**Exercise goal**
The response must reproduce exactly every line of the material below holding the word "agent".

Data listing: Begin

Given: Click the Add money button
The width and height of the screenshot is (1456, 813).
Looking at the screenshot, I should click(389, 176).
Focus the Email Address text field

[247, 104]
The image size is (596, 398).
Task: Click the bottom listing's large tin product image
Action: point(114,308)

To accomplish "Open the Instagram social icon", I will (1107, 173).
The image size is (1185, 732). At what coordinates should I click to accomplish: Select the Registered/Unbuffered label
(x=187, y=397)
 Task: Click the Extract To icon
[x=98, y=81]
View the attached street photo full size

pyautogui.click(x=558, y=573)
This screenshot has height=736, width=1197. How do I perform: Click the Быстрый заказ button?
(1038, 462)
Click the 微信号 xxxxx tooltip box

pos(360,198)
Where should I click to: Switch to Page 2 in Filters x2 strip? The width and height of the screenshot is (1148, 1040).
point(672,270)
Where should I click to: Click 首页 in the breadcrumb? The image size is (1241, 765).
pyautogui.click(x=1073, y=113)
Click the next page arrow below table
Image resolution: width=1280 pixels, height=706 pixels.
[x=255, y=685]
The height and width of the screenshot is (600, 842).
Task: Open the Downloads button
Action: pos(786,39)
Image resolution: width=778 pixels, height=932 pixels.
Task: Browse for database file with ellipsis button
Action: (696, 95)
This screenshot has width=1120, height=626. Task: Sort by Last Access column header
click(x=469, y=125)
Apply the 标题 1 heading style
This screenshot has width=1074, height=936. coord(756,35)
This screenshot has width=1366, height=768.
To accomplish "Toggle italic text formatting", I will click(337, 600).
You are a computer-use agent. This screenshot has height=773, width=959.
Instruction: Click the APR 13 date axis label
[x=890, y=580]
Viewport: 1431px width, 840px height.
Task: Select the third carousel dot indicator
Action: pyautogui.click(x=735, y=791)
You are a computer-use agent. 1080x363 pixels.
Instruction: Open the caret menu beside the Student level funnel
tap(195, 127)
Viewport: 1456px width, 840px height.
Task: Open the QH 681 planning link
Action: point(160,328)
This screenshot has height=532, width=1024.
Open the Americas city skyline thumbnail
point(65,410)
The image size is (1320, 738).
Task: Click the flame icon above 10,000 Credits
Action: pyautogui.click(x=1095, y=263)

Data listing: End

**Answer section**
You are a computer-use agent. This screenshot has height=773, width=959.
You are a computer-use agent. 1080x363 pixels.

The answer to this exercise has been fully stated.